YOUR ASSIGNMENT ▸ Return the lines below exactly, starting with the line that contains "Toggle the red" and stopping after the last line.

Segment Open

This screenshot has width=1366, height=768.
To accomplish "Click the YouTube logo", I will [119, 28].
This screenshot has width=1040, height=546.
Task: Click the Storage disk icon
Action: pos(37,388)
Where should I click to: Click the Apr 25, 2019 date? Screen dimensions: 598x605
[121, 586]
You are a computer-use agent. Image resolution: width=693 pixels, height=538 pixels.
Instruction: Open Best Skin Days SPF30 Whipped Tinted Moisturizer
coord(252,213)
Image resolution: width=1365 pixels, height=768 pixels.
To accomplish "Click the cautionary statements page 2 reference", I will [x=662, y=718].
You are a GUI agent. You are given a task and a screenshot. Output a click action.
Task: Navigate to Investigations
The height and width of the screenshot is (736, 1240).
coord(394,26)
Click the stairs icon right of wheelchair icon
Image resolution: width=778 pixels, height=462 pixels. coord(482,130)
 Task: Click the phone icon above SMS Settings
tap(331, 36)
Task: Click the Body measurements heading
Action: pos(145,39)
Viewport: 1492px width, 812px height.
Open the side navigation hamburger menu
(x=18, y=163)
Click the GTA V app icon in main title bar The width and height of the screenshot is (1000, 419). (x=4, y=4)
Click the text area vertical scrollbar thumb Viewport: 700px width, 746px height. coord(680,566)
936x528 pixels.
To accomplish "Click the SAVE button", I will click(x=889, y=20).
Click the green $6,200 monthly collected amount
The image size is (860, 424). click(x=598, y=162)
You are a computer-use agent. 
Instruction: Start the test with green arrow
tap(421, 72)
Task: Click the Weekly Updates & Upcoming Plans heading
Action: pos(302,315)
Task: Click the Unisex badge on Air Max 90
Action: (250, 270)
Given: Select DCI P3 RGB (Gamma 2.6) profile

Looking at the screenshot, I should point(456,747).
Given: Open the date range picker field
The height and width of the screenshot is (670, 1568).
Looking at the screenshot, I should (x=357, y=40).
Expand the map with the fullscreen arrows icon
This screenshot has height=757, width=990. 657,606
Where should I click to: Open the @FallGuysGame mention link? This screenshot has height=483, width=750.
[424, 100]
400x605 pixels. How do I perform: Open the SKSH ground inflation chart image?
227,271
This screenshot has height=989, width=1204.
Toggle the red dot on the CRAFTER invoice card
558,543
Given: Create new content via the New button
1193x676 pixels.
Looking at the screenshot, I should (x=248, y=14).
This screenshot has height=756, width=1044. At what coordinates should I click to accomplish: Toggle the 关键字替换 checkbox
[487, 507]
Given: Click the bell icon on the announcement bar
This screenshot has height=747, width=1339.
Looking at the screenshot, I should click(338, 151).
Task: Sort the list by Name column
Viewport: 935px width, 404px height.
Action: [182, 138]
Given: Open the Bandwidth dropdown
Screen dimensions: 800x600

Segment Closed

SOLUTION ▸
Toggle the red dot on the CRAFTER invoice card
558,543
Given: Create new content via the New button
1193x676 pixels.
Looking at the screenshot, I should (x=248, y=14).
This screenshot has height=756, width=1044. At what coordinates should I click to accomplish: Toggle the 关键字替换 checkbox
[487, 507]
Given: Click the bell icon on the announcement bar
This screenshot has height=747, width=1339.
Looking at the screenshot, I should click(338, 151).
Task: Sort the list by Name column
Viewport: 935px width, 404px height.
Action: [182, 138]
Given: Open the Bandwidth dropdown
Screen dimensions: 800x600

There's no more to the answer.